Selama disana saya melihat perkampungan warga di pagari lahan-lahan persawahan dan hampir sembilan puluh persen anak-anak di ditanah kajang hidup dan makan dari lahan pertanian dan perkebunan. Pantas saja  orang dewasa dan anak-anak begitu sehat, jarang sakit-sakitan, lagi kebal terhadap penyakit karena mungkin makanan mereka yang serba alami dari hasil hutan bukan makanan olahan produksi pabrik-pabrik konglomerat.

Saya banyak belajar tentang banyak hal selama disana, bukan soal pelajaran mata kuliah seperti yang diajarkan dosen-dosen dikampus, tapi nilai-nilai yang ditanamkan petua adat pada anak-anak disana, semangat kekeluargaan, Gotongroyong, dan sikap lapang dada. Ajaran-ajaran yang rasa membawa saya menyilami kehidupan saya dimasa silam, sewaktu kecil pelajaran ini saya temukan kala baru menaik jejang pendidikan kelas 2 SD Mata Pelajaran Kewarganegaraan (PPKN), terkadang saya sering terseyum sendiri kalau mengingat-ngingatNya.

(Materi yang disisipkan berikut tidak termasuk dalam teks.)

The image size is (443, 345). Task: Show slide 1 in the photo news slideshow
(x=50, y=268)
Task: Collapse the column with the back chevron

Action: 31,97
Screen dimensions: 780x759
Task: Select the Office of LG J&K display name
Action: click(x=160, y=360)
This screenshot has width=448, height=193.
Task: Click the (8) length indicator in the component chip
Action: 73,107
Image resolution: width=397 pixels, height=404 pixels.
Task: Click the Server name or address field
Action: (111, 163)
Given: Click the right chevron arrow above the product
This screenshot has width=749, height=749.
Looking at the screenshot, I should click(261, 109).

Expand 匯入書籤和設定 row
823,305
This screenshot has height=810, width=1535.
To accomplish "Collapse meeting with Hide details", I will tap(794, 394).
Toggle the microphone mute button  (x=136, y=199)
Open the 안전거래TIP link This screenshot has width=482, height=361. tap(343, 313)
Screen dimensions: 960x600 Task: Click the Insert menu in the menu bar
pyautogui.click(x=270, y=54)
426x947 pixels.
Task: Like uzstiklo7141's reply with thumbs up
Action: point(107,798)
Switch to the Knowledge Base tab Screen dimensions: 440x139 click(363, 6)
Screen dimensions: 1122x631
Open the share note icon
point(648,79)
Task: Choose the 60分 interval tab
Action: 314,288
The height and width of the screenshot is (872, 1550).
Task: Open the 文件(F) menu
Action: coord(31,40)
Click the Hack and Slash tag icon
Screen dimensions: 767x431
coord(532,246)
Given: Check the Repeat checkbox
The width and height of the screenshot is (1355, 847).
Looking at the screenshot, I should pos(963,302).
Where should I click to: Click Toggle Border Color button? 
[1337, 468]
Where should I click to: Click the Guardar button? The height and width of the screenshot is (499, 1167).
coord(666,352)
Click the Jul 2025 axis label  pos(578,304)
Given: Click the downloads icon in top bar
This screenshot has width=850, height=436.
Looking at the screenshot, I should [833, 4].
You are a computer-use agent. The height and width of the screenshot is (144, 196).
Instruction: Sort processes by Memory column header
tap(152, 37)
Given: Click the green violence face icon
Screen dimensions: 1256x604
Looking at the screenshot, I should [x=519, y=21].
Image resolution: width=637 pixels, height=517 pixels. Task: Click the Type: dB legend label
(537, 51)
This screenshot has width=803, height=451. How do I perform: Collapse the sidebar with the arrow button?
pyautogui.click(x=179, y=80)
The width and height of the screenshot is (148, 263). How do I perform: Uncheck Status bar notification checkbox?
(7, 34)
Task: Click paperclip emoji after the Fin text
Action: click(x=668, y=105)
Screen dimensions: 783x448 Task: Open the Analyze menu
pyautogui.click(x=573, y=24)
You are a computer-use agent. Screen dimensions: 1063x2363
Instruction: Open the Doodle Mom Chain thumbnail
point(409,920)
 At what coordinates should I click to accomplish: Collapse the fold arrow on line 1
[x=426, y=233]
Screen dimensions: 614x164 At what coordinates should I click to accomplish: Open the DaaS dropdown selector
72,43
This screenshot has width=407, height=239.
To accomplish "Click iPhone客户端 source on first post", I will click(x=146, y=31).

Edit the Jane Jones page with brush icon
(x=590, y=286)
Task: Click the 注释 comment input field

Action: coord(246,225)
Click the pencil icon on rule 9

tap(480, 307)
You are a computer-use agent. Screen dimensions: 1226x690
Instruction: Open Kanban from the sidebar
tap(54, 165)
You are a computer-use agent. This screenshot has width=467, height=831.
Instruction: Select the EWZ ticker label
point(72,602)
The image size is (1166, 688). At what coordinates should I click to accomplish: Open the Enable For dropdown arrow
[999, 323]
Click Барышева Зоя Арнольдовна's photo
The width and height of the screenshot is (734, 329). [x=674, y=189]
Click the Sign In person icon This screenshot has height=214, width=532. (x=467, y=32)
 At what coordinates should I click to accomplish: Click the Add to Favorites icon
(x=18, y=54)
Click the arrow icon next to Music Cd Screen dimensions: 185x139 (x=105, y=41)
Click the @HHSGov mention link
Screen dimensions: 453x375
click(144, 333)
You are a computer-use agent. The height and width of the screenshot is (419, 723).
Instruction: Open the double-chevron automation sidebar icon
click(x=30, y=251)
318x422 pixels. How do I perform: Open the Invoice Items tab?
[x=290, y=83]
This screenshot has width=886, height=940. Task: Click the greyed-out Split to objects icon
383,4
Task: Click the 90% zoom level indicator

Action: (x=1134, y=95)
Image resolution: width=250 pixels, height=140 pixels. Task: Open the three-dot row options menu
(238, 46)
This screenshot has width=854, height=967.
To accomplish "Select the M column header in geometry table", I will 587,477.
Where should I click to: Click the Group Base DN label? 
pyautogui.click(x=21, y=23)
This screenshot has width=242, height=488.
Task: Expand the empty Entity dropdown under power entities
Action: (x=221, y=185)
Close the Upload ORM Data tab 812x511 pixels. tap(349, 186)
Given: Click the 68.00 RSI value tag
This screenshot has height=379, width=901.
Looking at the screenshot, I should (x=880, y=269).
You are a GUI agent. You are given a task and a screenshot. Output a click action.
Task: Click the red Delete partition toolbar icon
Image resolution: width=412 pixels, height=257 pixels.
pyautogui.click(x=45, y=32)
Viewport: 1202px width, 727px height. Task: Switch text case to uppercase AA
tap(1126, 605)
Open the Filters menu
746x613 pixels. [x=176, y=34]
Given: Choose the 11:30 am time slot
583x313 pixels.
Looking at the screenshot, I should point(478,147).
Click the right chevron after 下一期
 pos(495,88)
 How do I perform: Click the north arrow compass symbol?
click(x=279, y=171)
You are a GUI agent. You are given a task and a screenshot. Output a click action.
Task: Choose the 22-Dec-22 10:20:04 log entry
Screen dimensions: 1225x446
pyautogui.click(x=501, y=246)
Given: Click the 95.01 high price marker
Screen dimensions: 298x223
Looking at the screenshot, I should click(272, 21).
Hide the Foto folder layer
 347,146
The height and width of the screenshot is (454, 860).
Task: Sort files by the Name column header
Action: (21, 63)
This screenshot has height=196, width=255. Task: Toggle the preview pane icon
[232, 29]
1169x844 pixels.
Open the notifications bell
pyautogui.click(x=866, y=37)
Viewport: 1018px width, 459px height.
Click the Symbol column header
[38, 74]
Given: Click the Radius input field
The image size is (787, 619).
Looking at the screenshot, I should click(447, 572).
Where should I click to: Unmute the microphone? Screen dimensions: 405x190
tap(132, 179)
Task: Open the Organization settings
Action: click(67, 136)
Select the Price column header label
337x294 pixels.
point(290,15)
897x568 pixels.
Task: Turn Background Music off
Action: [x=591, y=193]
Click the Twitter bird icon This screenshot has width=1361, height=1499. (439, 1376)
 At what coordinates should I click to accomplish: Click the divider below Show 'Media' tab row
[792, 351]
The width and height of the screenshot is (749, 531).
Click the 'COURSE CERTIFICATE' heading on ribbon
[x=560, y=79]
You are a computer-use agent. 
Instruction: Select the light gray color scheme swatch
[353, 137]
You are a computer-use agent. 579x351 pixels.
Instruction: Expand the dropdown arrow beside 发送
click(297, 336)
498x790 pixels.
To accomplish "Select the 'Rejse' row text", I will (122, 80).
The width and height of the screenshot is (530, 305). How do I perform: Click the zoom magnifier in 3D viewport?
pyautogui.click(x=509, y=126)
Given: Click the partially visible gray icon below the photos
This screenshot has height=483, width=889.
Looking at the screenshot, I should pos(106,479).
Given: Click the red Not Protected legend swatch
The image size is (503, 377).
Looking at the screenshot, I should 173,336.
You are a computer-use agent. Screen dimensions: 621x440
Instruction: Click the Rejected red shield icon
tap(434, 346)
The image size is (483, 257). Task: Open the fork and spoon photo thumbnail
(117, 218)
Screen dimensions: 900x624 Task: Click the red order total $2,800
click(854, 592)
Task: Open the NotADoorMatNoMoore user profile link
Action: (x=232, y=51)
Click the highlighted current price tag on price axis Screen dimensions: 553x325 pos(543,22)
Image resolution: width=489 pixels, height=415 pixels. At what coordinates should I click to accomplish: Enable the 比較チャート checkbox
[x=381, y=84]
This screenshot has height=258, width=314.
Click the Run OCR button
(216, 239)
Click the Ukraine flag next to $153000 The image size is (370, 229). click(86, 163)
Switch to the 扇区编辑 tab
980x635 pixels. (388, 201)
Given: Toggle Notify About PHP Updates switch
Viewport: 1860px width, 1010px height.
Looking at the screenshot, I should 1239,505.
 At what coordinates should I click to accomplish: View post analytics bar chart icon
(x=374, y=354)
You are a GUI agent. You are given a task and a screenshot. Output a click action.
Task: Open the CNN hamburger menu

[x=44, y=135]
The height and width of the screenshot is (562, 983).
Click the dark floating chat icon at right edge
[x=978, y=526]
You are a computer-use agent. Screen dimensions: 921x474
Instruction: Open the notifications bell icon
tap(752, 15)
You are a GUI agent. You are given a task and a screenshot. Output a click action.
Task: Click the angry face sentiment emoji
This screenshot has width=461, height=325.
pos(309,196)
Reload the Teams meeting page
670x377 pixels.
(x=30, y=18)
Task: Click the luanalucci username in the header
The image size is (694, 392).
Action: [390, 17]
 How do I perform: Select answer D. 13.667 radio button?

Maklum saja, mungkin selama dikampus saya diajarakan untuk berdaya kritis segalah apapun, atau bagaimana mengomentari tindakan orang lain sehingga terkadang saya lupa merasakan perasaan orang lain. Suatu yang sangat bedah, sewaktu SD saya diajarkan berlapang dada "rasanya sangat begitu dewasa pandangan ini", namun hampir terlupakan semua sewaktu kuliah. Suatu ritual hidup yang aneh, harusnya di Masa Sekolah Dasarlah kita diajarkan kritis dan setelah kuliah kita mulai diajarkan berlapang dada tentang segalah rasa atau dengan istilah orang timur "Cubitlah kulitmu maka anda akan merasakannya hampir seluruh tubuhmu. Saya cukup beruntung selama disana saya dapat menemukan kembali seperti merefresh kembali ingatan saya.

Jika anda belum pernah kesana, saya sarankan kalau ada waktu silakan berkunjung, mungkin anda akan merasakan banyak pembelajaran yang hampir hilang dari pelupuk mata kita saat ini. Asalkan anda berlaku sopan maka anda akan baik-baik saja.